▸ **EXERCISE DATA**:
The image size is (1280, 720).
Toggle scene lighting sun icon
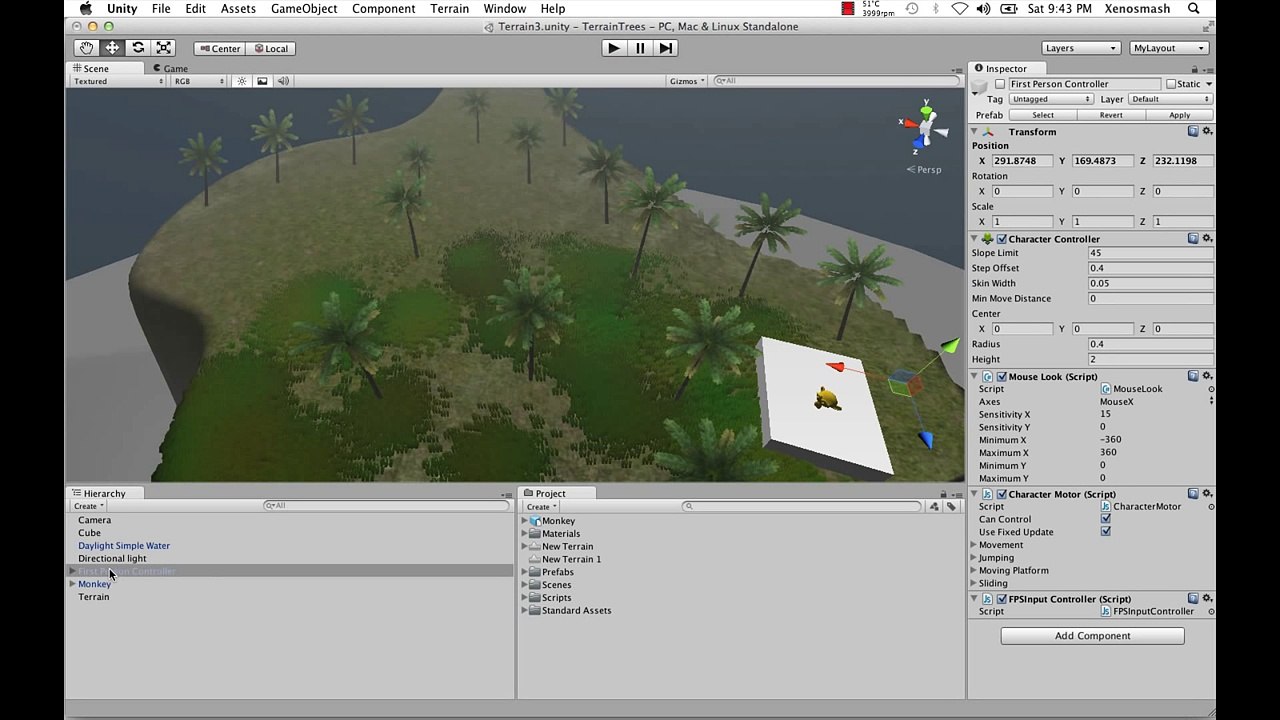point(241,81)
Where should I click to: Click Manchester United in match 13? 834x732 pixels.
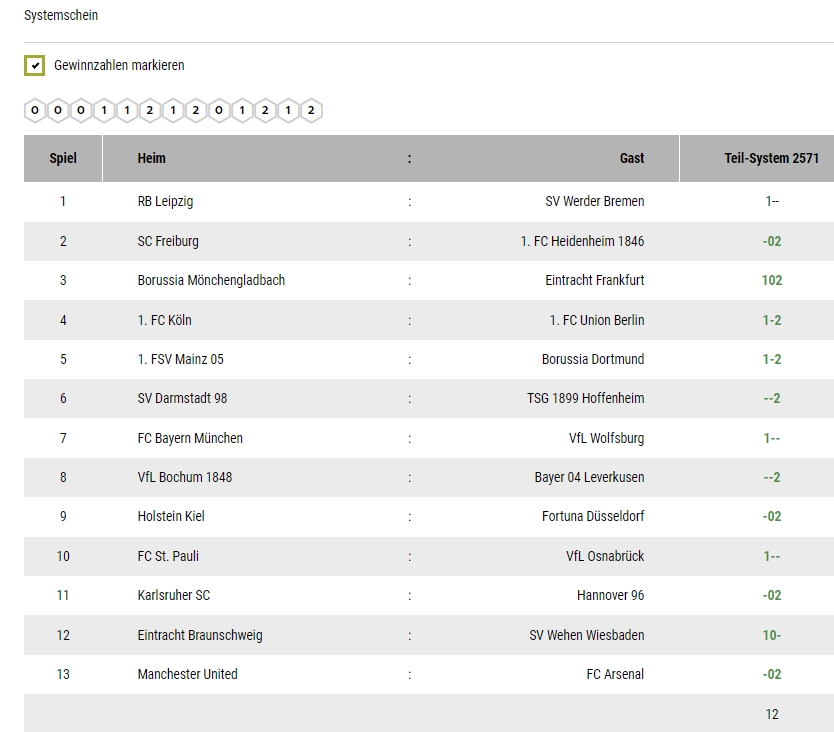[187, 675]
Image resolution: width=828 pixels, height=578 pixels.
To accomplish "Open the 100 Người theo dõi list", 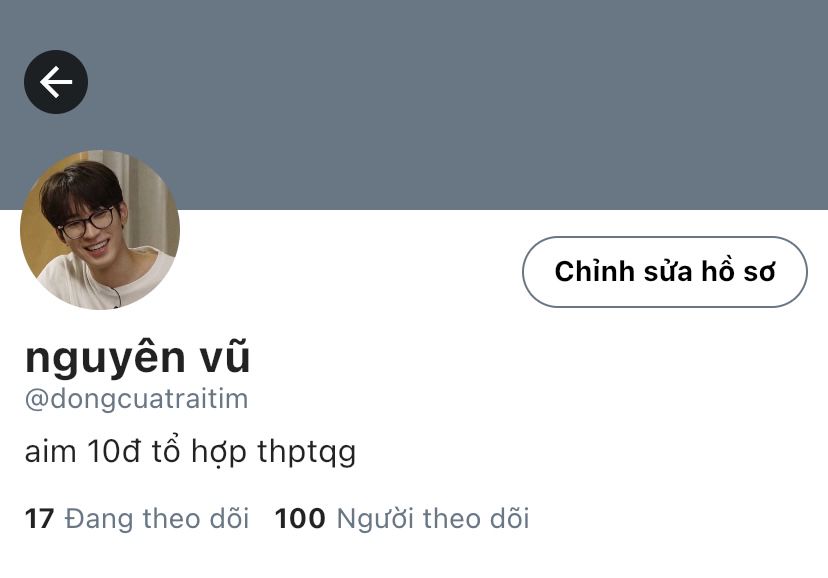I will (402, 518).
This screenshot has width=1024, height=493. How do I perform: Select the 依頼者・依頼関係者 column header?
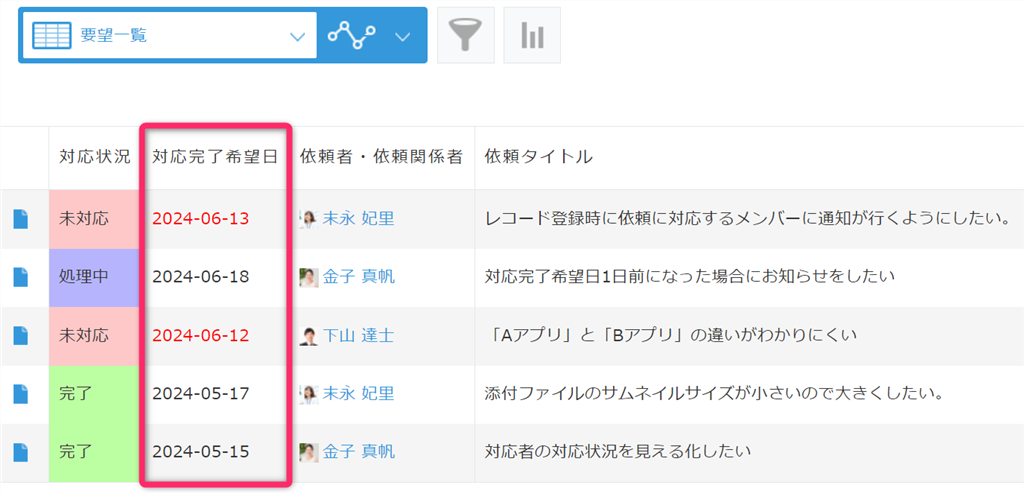[x=381, y=157]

▸ **TASK ITEM**: Take the line containing "This screenshot has" and all lines after it to the end of the data above, and reproduce them exactly, leaving out pictures. Nothing else belongs in the copy.

▸ **RESPONSE TO THE EXERCISE**:
This screenshot has width=1024, height=493. How do I perform: Select the 依頼者・依頼関係者 column header?
[x=381, y=157]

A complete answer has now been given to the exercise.